SAÚDE
Cuiabá anuncia início de cirurgias eletivas na próxima segunda-feira
Publicado em
3 de agosto de 2022
Na próxima segunda-feira (8), a Secretaria Municipal de Saúde começa a realizar as cirurgias eletivas do programa MT Mais Cirurgias. Todos os procedimentos serão feitos no Hospital e Pronto Socorro Municipal de Cuiabá (HPSMC). O anúncio foi realizado pelo prefeito de Cuiabá, Emanuel Pinheiro, na noite de terça-feira (2), durante transmissão semanal.
Segundo o diretor superintendente do HPSMC, Dr. Guilherme Salomão, serão realizadas 24 cirurgias por dia, inclusive aos sábados. “Mais de 800 pessoas já estão com as cirurgias marcadas para as próximas semanas. Os pacientes que foram triados e que não estão com as cirurgias agendadas ainda estão fazendo os exames pré-operatórios”, explicou o médico.

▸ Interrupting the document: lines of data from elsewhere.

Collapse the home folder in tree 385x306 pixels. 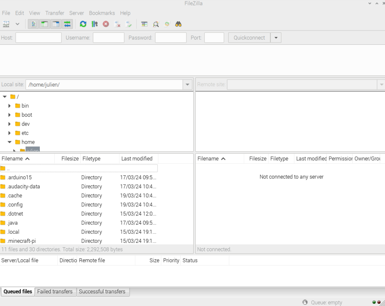pos(10,142)
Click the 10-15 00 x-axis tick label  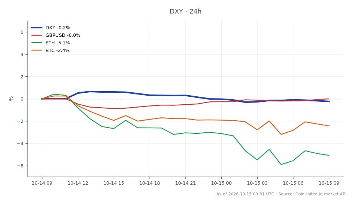click(221, 183)
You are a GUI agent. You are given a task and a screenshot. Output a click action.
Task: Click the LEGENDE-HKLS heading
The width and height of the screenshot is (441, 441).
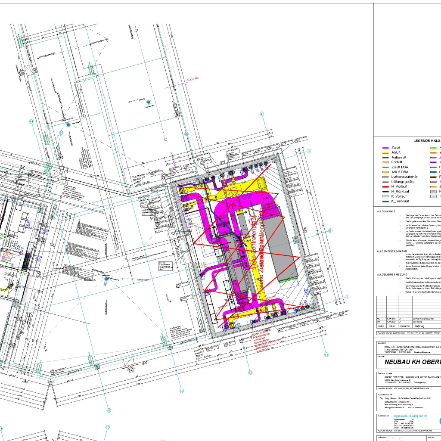pyautogui.click(x=427, y=141)
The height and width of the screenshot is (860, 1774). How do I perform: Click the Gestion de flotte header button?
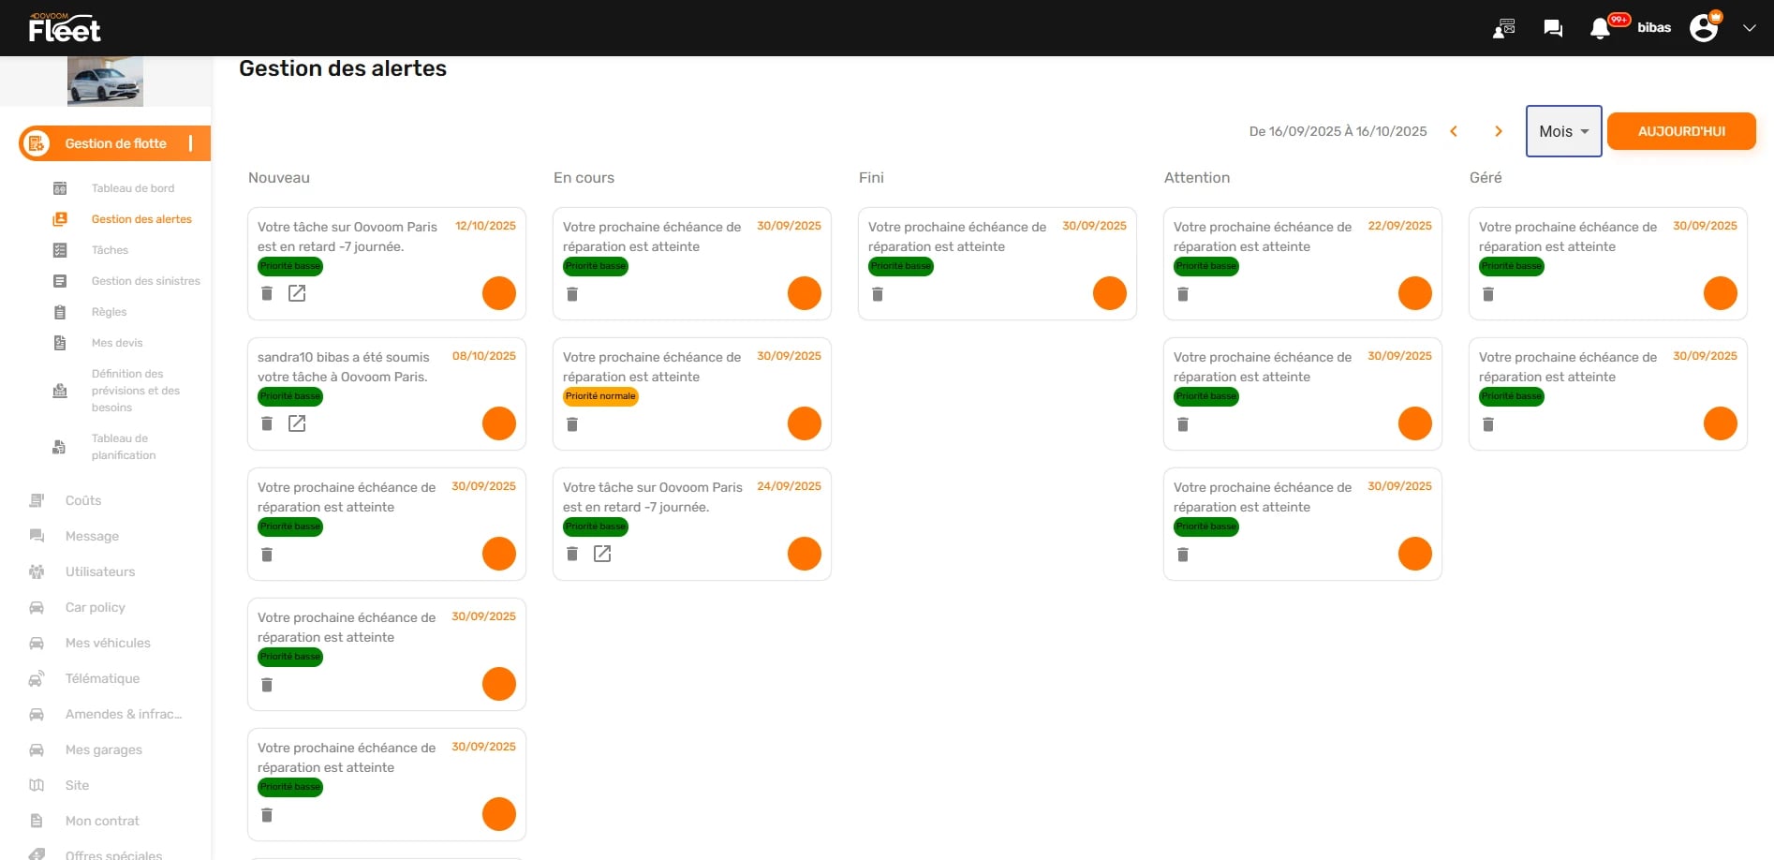click(115, 143)
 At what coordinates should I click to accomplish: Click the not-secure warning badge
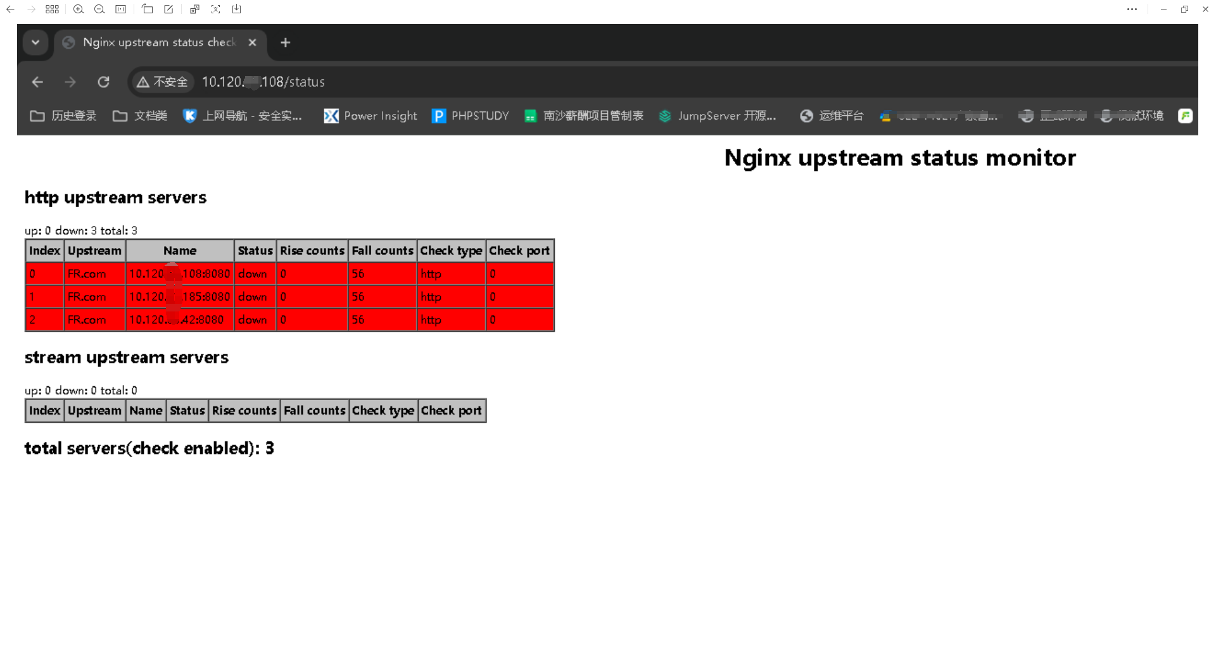tap(163, 82)
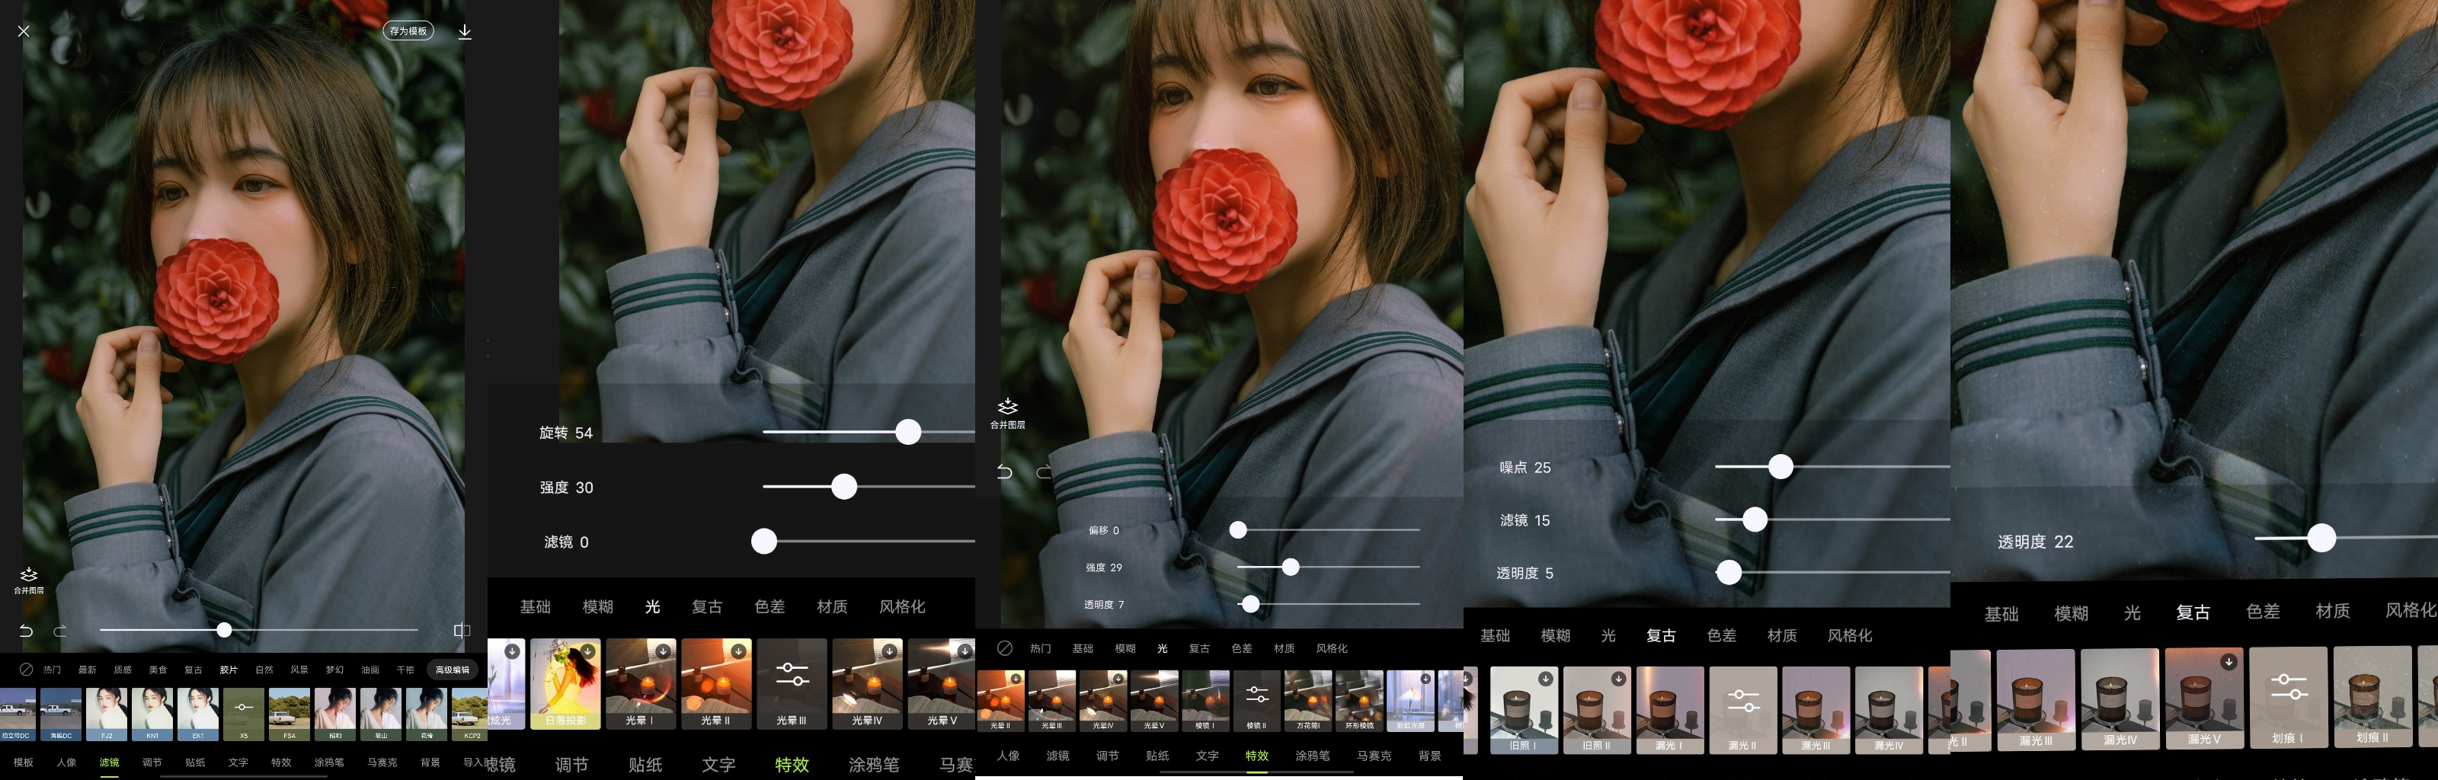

No primeiro momento serão realizadas as seguintes cirurgias: Colecistectomia, Fistulectomia / fistulotomia anal, Hemorroidectomia, Hernioplastia epigástrica, Hernioplastia incisional, Hernioplastia inguinal (bilateral), Hernioplastia inguinal/crural (unilateral), Hernioplastia recidivada, Hernioplastia umbilical, Gastrostomia, Histerectomia total, Laqueadura tubária, Varizes (unilateral) e Varizes (bilateral). “À medida que formos avançando nas cirurgias, outros procedimentos também serão contemplados”, comentou dr. Guilherme.
Estas cirurgias serão realizadas em pacientes de todo Mato Grosso, que aguardam na fila desde 2015 a junho de 2021. A coordenadora da Central de Regulação, Rafaely Metelo revelou que o programa MT Mais Cirurgias aprovou 11.500 procedimentos para Cuiabá, mas a Central de Regulação só encontrou 3.046 pessoas até a data de 1º de agosto. “Dos 3.046 que manifestaram interesse para passarem pelas cirurgias, 1.655 são de Cuiabá, 370 de Várzea Grande, 83 de municípios da Baixada Cuiabana e 938 de municípios do interior”, disse a coordenadora.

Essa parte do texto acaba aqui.